Olga Klevakina

Personal information
- Born: 4 May 1962 (age 64) Salihorsk, Belarus
- Height: 1.71 m (5 ft 7 in)
- Weight: 60 kg (130 lb)

Sport
- Sport: Swimming
- Club: Burevestnik Moscow

Medal record
Women's swimming
Representing the Soviet Union
Summer Olympics
| Bronze medal – third place | 1980 Moscow | 4×100 m medley |
European Championships
| Silver medal – second place | 1977 Jönköping | 4×100 m medley |
| Bronze medal – third place | 1977 Jönköping | 200 m medley |
| Bronze medal – third place | 1981 Split | 200 m medley |
Universiade
| Silver medal – second place | 1981 Bucharest | 200 m freestyle |
| Silver medal – second place | 1981 Bucharest | 200 m medley |
| Silver medal – second place | 1981 Bucharest | 4x100 m freestyle |
| Bronze medal – third place | 1981 Bucharest | 100 m freestyle |
| Bronze medal – third place | 1981 Bucharest | 4x100 m medley |

= Olga Klevakina =

Soviet swimmer (born 1962)

Olga Mikhaylovna Klevakina (Ольга Михайловна Клевакина; born 4 April 1962) is a Soviet retired swimmer.
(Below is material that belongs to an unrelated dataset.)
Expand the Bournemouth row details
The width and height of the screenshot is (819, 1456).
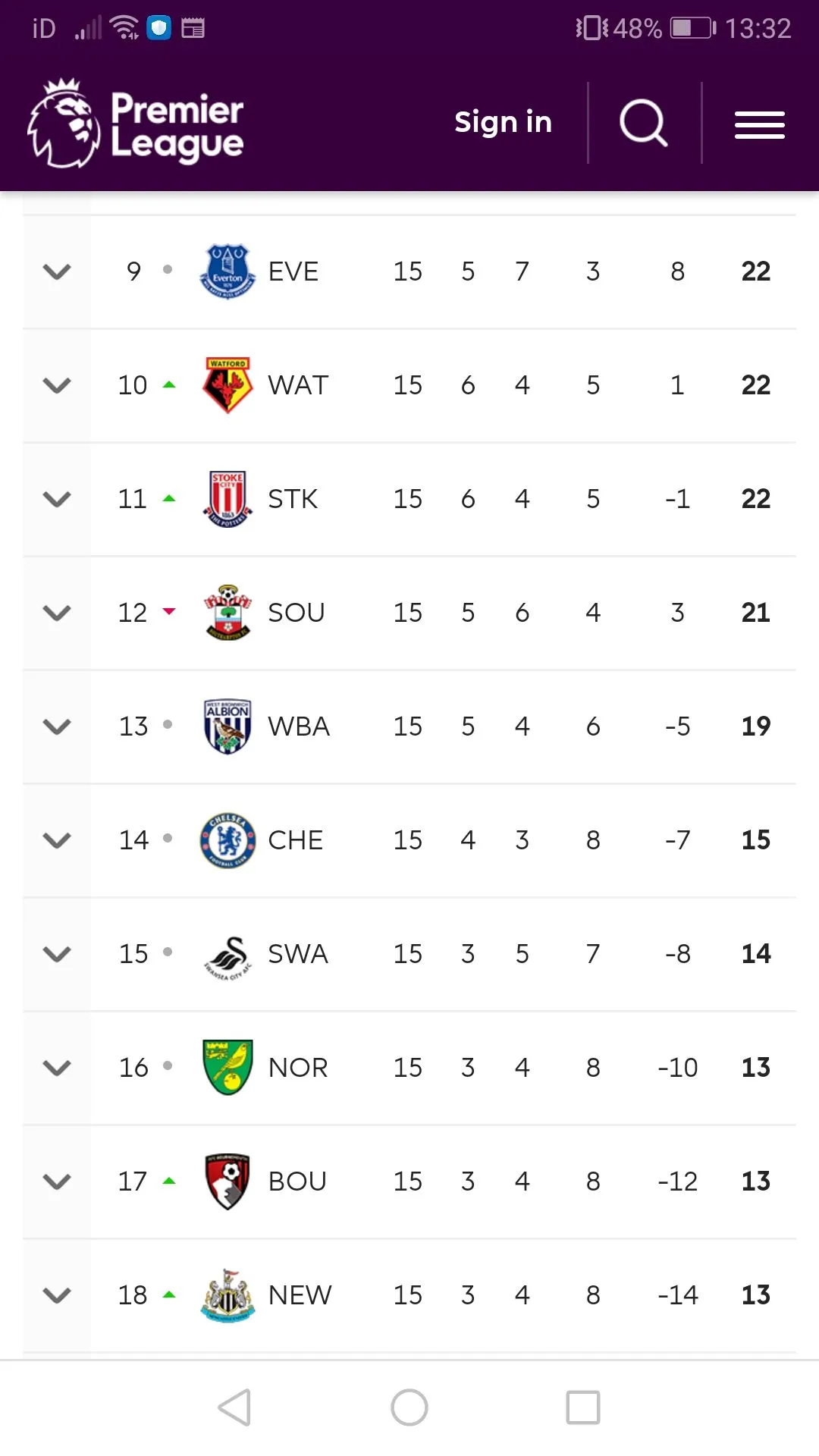(57, 1181)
She competed at the 1980 Summer Olympics in six events: 100 m, 200 m, 400 m and 4 × 100 m freestyle and 400 m and 4 × 100 m medley, and reached finals in all events but the 4 × 100 m freestyle relay, because her team was disqualified in the preliminaries for an improper changeover. She won a bronze medal in the 4 × 100 m medley relay, where she swam for the Soviet team in the preliminaries, and finished fourth in the 100 m and 200 m freestyle.

She also won three medals at the 1977 and 1981 European Aquatics Championships in individual and team medley events, as well as three medals at the 1981 Summer Universiade.

Klevakina was born in Belarus and then moved to Moscow.